Few shot set-ups, also known as priming, for large scale generative models has become an interesting way to leverage these models. For other models, both classical machine learning based as well the deep learning based, it needed a non-trivial effort to make the model usable. One had to custom train or fine-tune the model for the application scenario. However, for the pre-trained generative models, we can give a few examples, to “encourage” the model to express the behavior that we want from it and the models do reasonably well on the said task. This is akin to the no-code paradigm and speeds up the prototyping process. For example, if we wanted a tonal re-write for user generated content – let’s say we identify a YouTube comment as being harsh and we want to soften the tone to a more acceptable one, we could give a few examples of input-output pairs and then let the model rewrite for the comment in question. I think the development is similar to WYSIWYG editors whereby users don’t need detailed typographic knowledge to create printable content. A non-sophisticated user could directly interact with the system and benefit from it. The same trend is showing up with this priming behavior. This, in my view, will go a long way towards democratizing cutting-edge AI for the masses.

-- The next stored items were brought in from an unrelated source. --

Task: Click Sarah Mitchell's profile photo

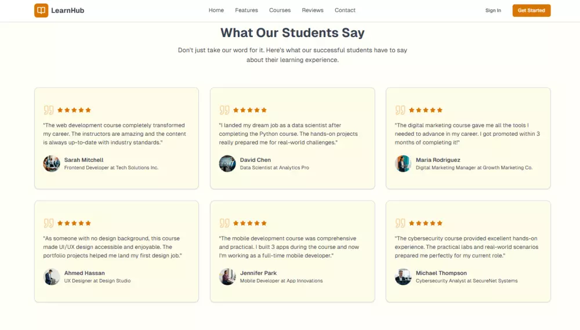Action: click(x=52, y=164)
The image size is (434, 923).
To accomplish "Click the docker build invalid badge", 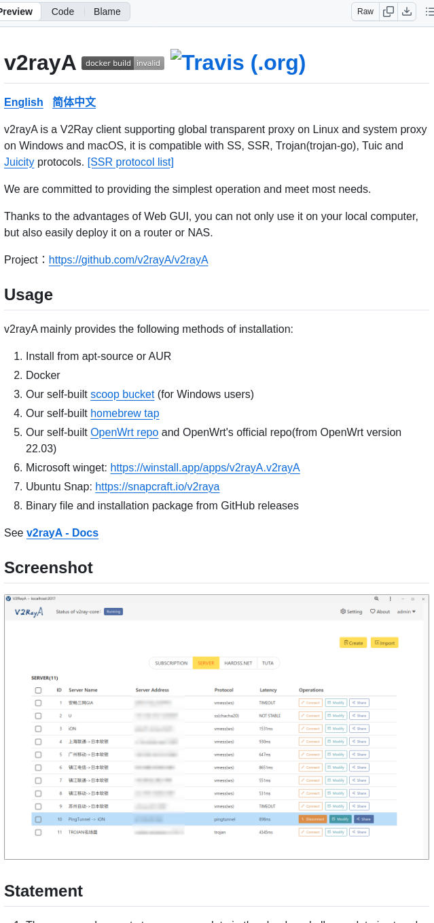I will coord(123,63).
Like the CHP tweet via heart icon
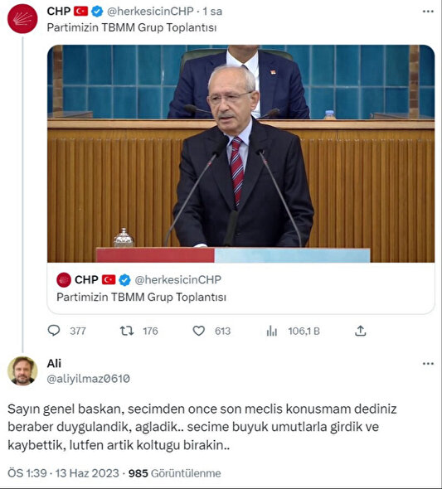 (x=199, y=331)
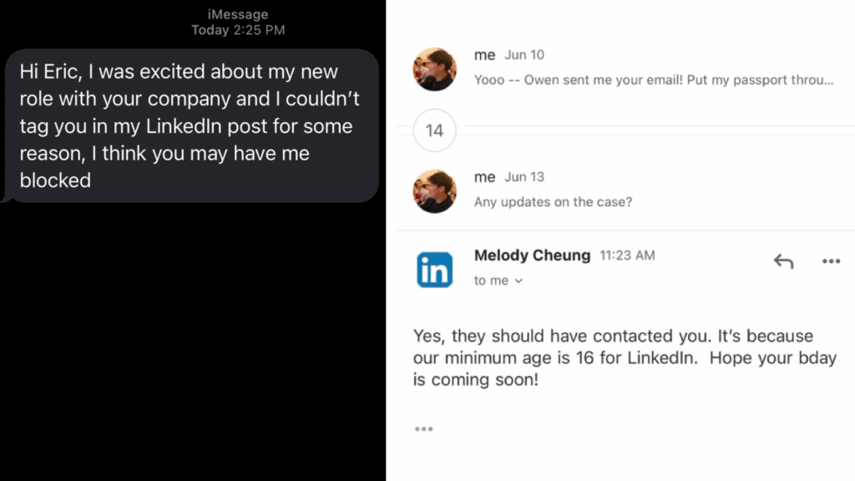Click the "Yes, they should have contacted you" email body
The height and width of the screenshot is (481, 855).
pos(625,357)
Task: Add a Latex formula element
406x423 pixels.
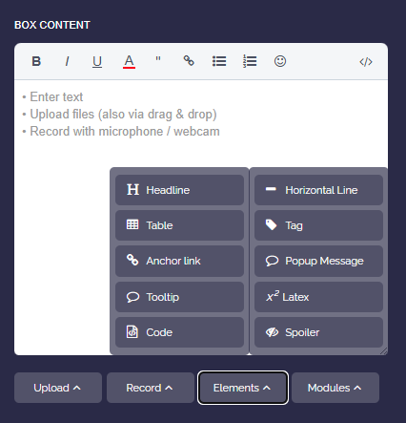Action: pyautogui.click(x=318, y=297)
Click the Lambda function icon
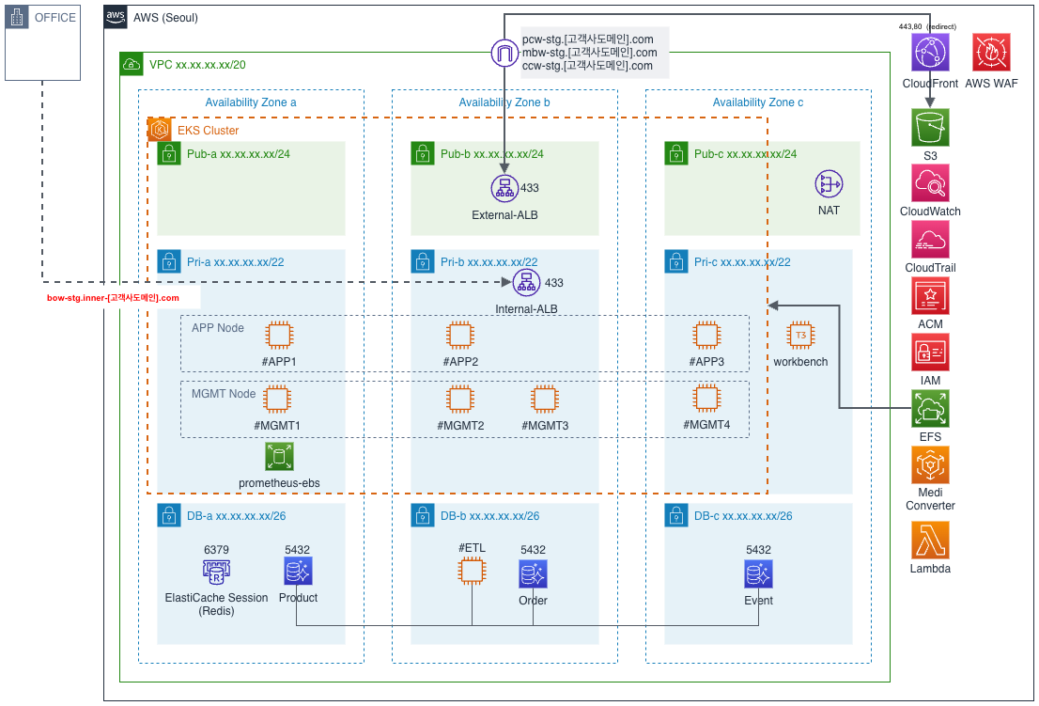 coord(931,540)
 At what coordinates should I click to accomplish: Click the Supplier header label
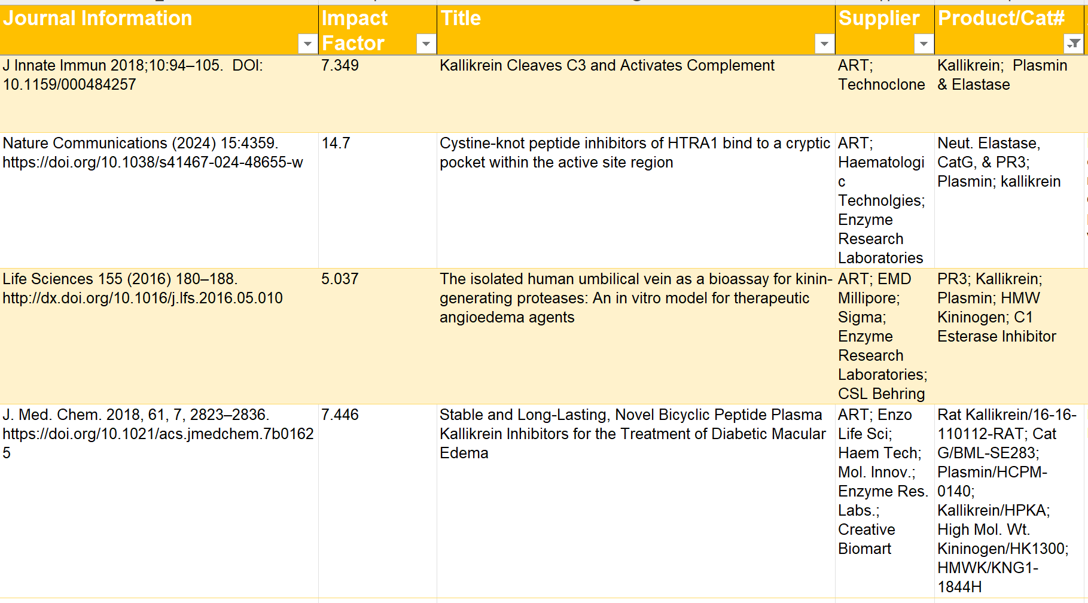878,19
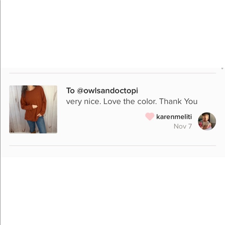Click the divider line below the comment
This screenshot has height=225, width=225.
[x=113, y=145]
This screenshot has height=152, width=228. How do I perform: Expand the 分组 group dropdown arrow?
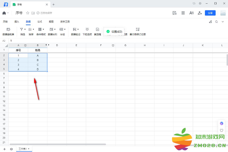(x=65, y=29)
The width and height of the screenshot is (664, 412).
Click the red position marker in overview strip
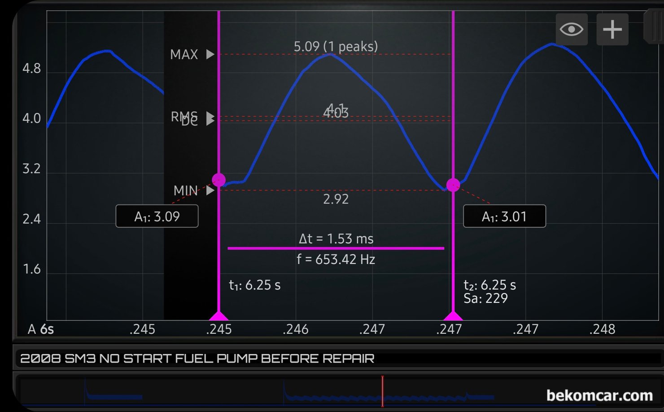click(382, 391)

One thing I would like to call out is that few-shot set-ups don’t mean that this is the best that the model could perform. If we were to fine-tune the model (using commonly known methods in this space), the quality of model output would improve compared to priming. However, priming helps with quick evaluation of whether a particular application of the model makes sense or not and to speed up the innovation process through fast prototyping.
With a priming set-up for our MT-NLG model, we found that the model could answer questions from the TV show Jeopardy out-of-the-box at very high accuracy. In the past, when IBM did the Jeopardy challenge, they had a relatively large, dedicated team working on this grand challenge with different people working on building different parts of the system. However, with MT-NLG 530B model, one of our team members just tried the idea of phrasing some question-answer pairs from Jeopardy TV show and then started asking questions from new episodes. We observed that the model did impressively well. We would not have discovered this capability if not for the priming feature. There are other examples that we are learning about the model’s capabilities every few days. For example, the model can not only solve riddles but explain for each of the lines of the riddle why its answer makes sense expressing capabilities that we might label as reasoning and comprehension.